Security & Fraud Protection

PCI-DSS Compliant

Denari Global Payment Solutions Inc. maintains compliance with the Payment Card Industry Data Security Standard (PCI-DSS). PCI-DDS determines the security requirements for accessing, transmitting and storing credit cards data which requires us to complete regular inspections, penetration tests and audits in order to be on Visa and MasterCard's global list of compliant service providers. To learn more about PCI-DSS compliance, click the button below.

Learn More about PCI-DSS

End-to-End Encryption

End-to-End Encryption E2EE (also known as Point-to-Point Encryption P2PE) protects card data during transit, from the entry at the merchant’s POS terminal, until the decryption point. By using this technology, credit card data is scrambled and unreadable until it reaches the holder of the encryption keys, making the secure information safe from unauthorized access. 

While standard encryption protects your customer’s card information, it does not provide coverage for the whole payment transit. By upgrading to End-to-End Encryption, you’re ensuring that customer’s financial information is safeguarded from unauthorized users throughout the transmission of the transaction.

Premium Data Security Package

While payment processors and acquirers provide standard security features on your merchant account and data that is stored, upgrading to the premium data security package is a small investment to protect against multiple sources of cyberattack and data breach risks such as viruses, spyware and other malware. 

Terminal Protection

Payment security and fraud protection starts at the point of payment, your terminal. We strongly encourage merchant to take extra precautions to help safeguard sensitive customer information. You can do this by setting strong password, different than the terminal defaults for:

Manager/Supervisor Passwords

  • Refunds
  • Manually Keyed Transactions
  • Batch Settlements

Employee passwords to unlock the terminal

  • Ideal for wireless terminals

While setting strong passwords certainly helps, you should also:

  • Install terminal software updates provided by your payment technology provider
  • Limit in-house access to your card data and passwords to a need-to-know basis
  • Regularly inspect terminals for signs of tampering
  • Train and encourage staff to report anyone who asks to "skim off" a cardholder's account data
    • To "skim or siphon off" is a fraudulent activity where special equipment is installed on or in the terminal machines the copies data on the card's account and magnetic stripe as well as can disclose the PIN. Signs of tampering are indicators the terminal has been compromised and may be used for skimming.
  • Do not accept tempting offers to use your account for depositing someone else's funds
  • Allow only the card's authorized signatory to use the card

These features help add a extra layer of security to protect merchants from physical terminal hacking and fraud. 

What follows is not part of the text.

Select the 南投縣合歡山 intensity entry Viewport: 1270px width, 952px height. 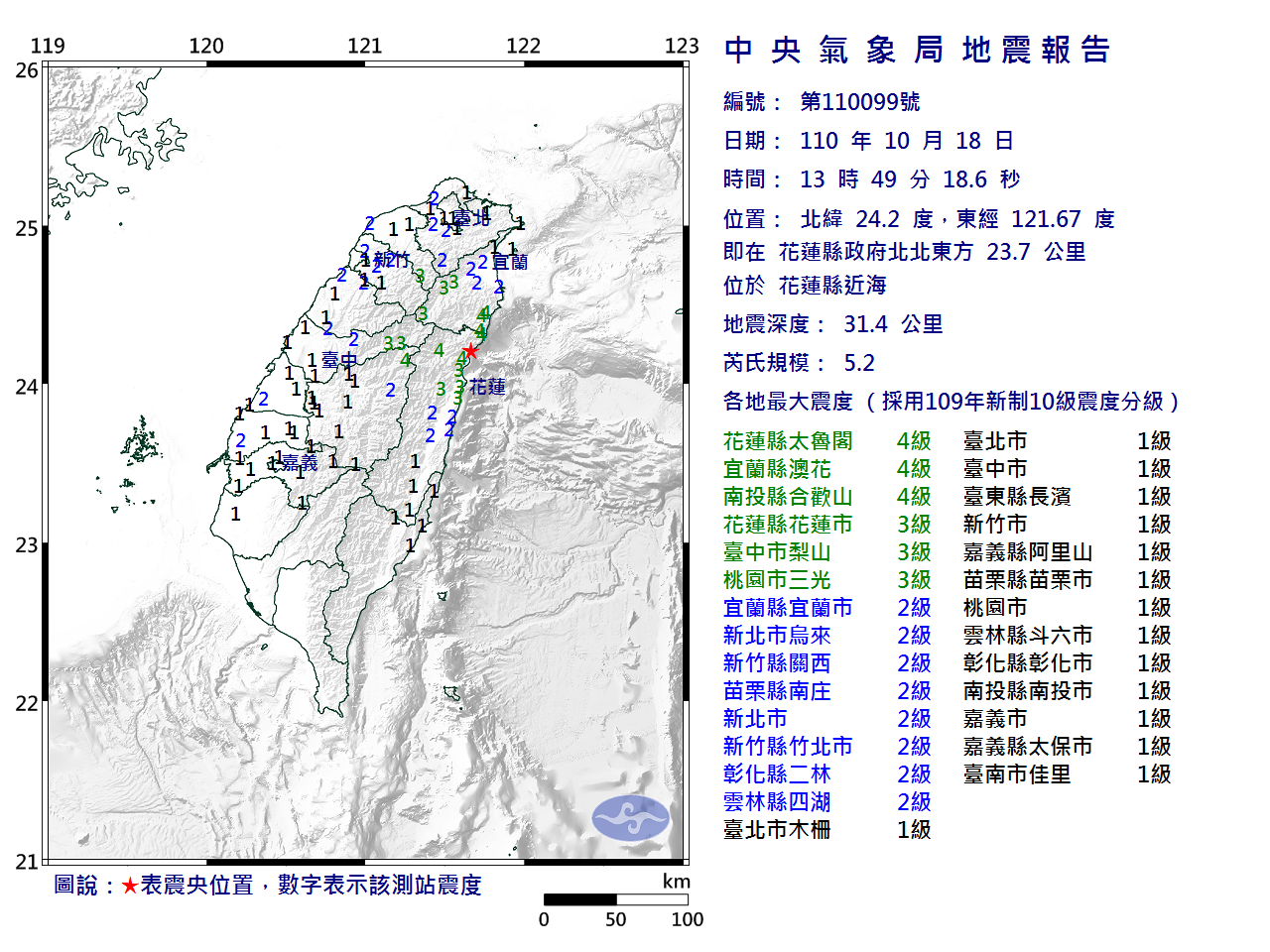(x=788, y=497)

E-Commerce/Virtual Terminal/Card-not-Present

Transactions where the card is not present (CNP) at the time of sale have an increased risk of fraud as the customer is not present to verify using methods such as the chip and PIN or signature with valid photo ID. Gathering the additional customer information below as an added layer of protection for card-not-present transactions. Including the customer information below creates less risk of fraudulent transactions as the more information on the customer you can gather, the more likely it is to be an authentic transaction request. 

  • Billing name
  • Billing Address with Postal Code
  • Phone Number
  • CVV2 Code: 3-4 digits on card (typically on back of card beside signature space) 

Additional Security Features:

  • Address Verification Service (AVS)
  • Tokenization
  • Verified by Visa/MasterCode SecureCode
  • Hosted Checkout collects card data on secure server to help reduce PCI compliance requirements


A Chargeback is when a cardholder creates a dispute on a transaction and asks the card issuer for a refund. 

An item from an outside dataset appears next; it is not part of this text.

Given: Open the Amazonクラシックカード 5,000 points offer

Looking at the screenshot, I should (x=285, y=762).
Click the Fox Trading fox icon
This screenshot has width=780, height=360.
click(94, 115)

Reasons a customer may file a chargeback are:

  • Did not authorize a payment
  • Don't recognize a credit card charge
  • Charged twice for an item or service
  • Did not receive their item
  • Item received is damaged or defective

Your acquirer will inform you if a customer files a chargeback. You can view and manage chargebacks via the online reporting tool. Claims resolution timeline on chargeback can take up to 30 days or longer to dispute.

There is a per Chargeback fee that applies to disputes, regardless of the outcome to cover costs. Additional fees may apply.